A ideia de a escola ir além da instrução não é inovadora, muito menos um devaneio contemporâneo. Sampaio da Nóvoa diz-nos que quando se afirma que é necessário ir “além do ato de instruir” e promover uma “educação do carácter e do espírito”, a frase suscita uma adesão unânime, ainda que nem todos a interpretem da mesma maneira. Diversos autores denunciam uma realidade onde as escolas se encontram carregadas de imposições, de práticas heterónomas, onde muita da participação existente é de carácter forçoso. Para mudar esta realidade, é necessário reformular as práticas docentes e as políticas de gestão, modificando a estrutura, organização e o papel dos alunos nas escolas, democratizando as suas atividades ao assumir um papel ativo no seu próprio processo educativo.

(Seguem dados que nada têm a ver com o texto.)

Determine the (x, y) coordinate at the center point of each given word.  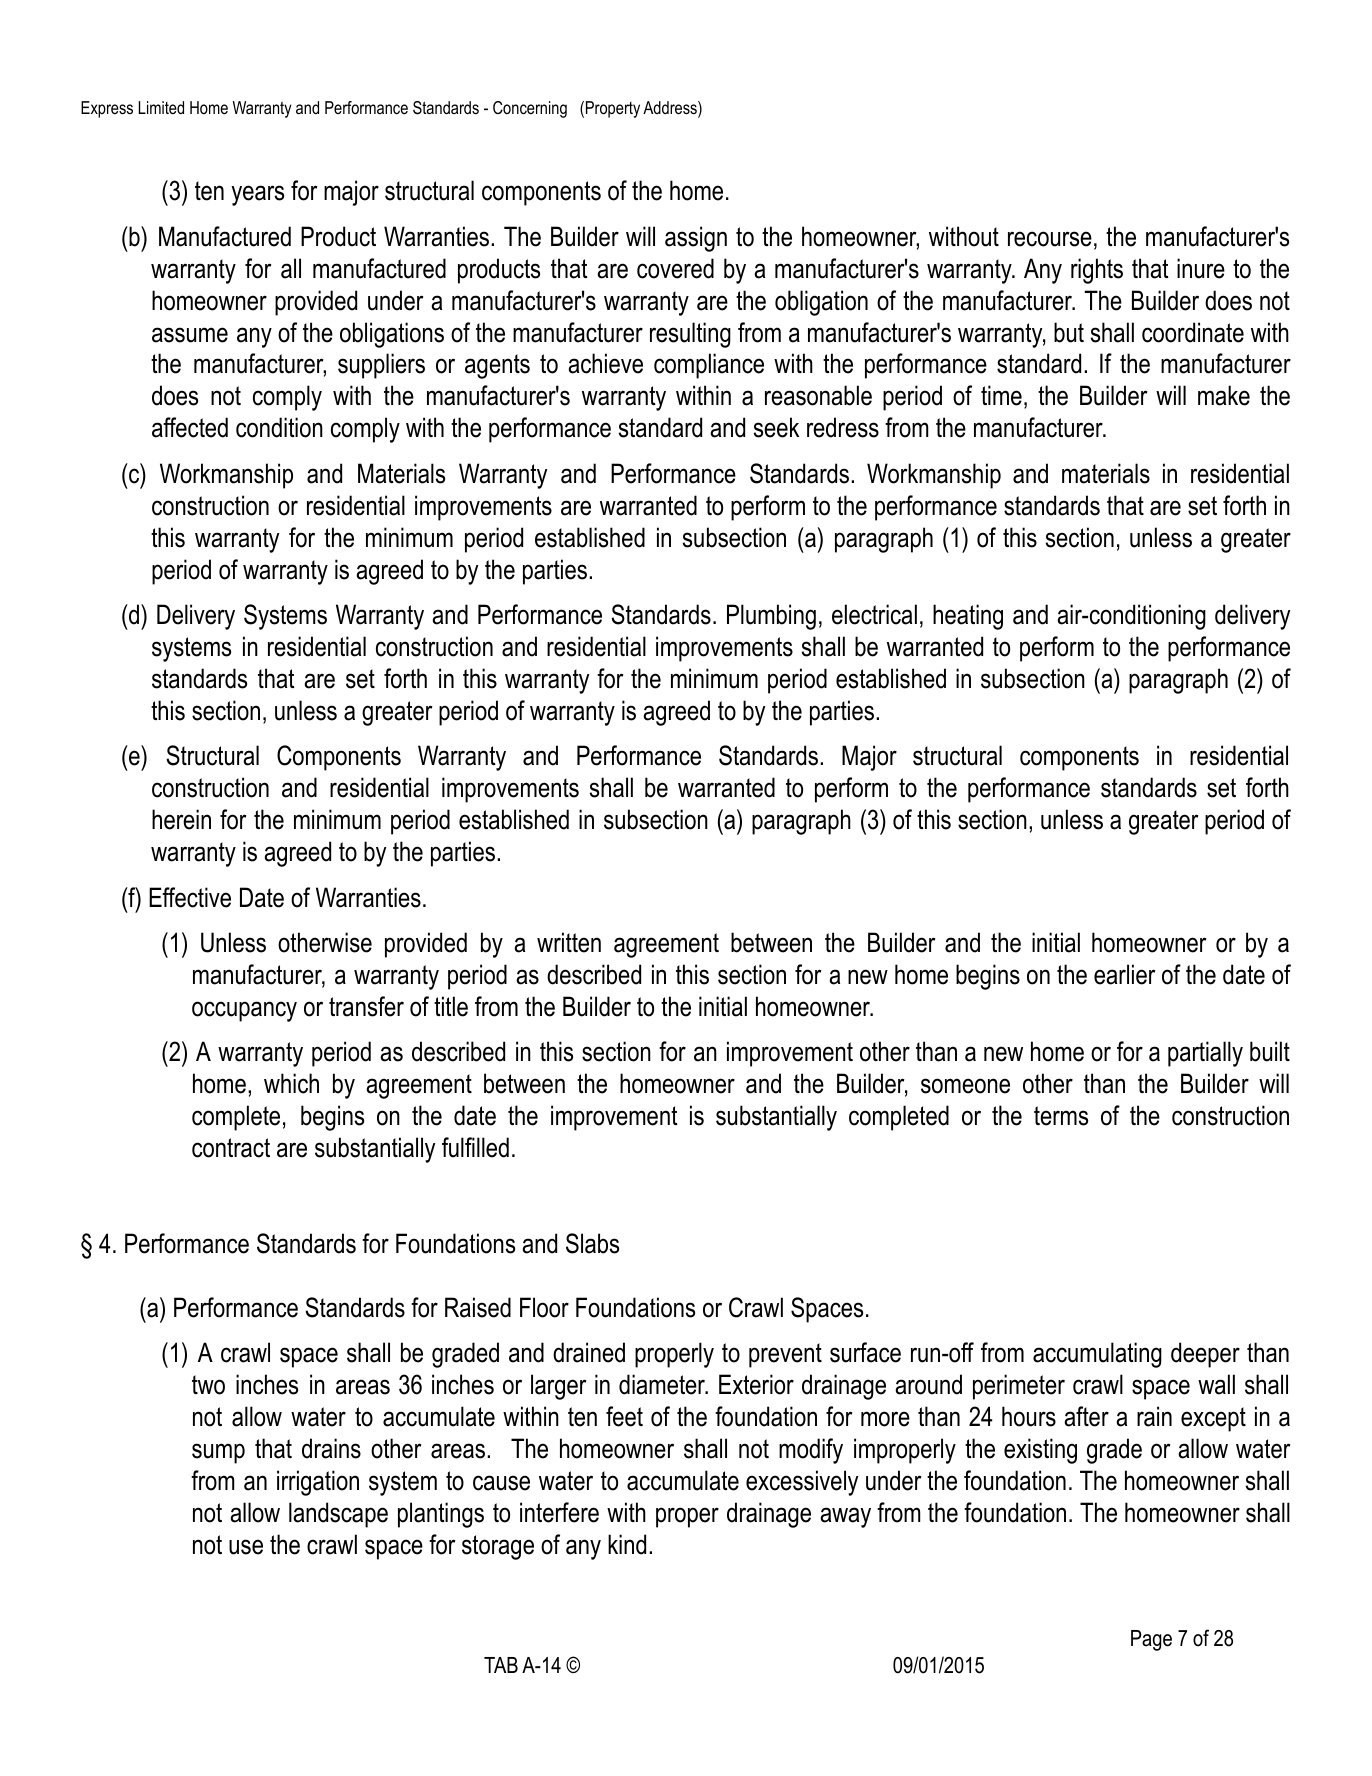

A liberdade para explorar, para conhecer e para crescer é uma condição sine qua non para a educação para a cidadania. Não será ao restringir e forçar que esta se dará. A escola tem a missão de ser um espaço de formação cidadã, não de formatação cidadã. As escolas são os alicerces da sociedade e o garante do futuro. No entanto, a cidadania nas escolas só é fomentada quando existe espaço e tempo para explorar, para idealizar, propor e concretizar. A cidadania só se desenvolve quando do seu exercício resulta algo e quando impactamos o outro ou o meio. As escolas devem proporcionar essa experiência aos alunos. Afinal de contas, não vivemos sozinhos e dependemos uns dos outros. Para este fim, nas escolas, em muito será profícuo desenvolver práticas revestidas de uma forte componente bottom-up, onde o erro e o sucesso, o interesse autónomo e autêntico, são as bases para a construção de um perfil à saída da escolaridade obrigatória, que não se quer estandardizado, mas antes dotado de capacidade própria e preparação.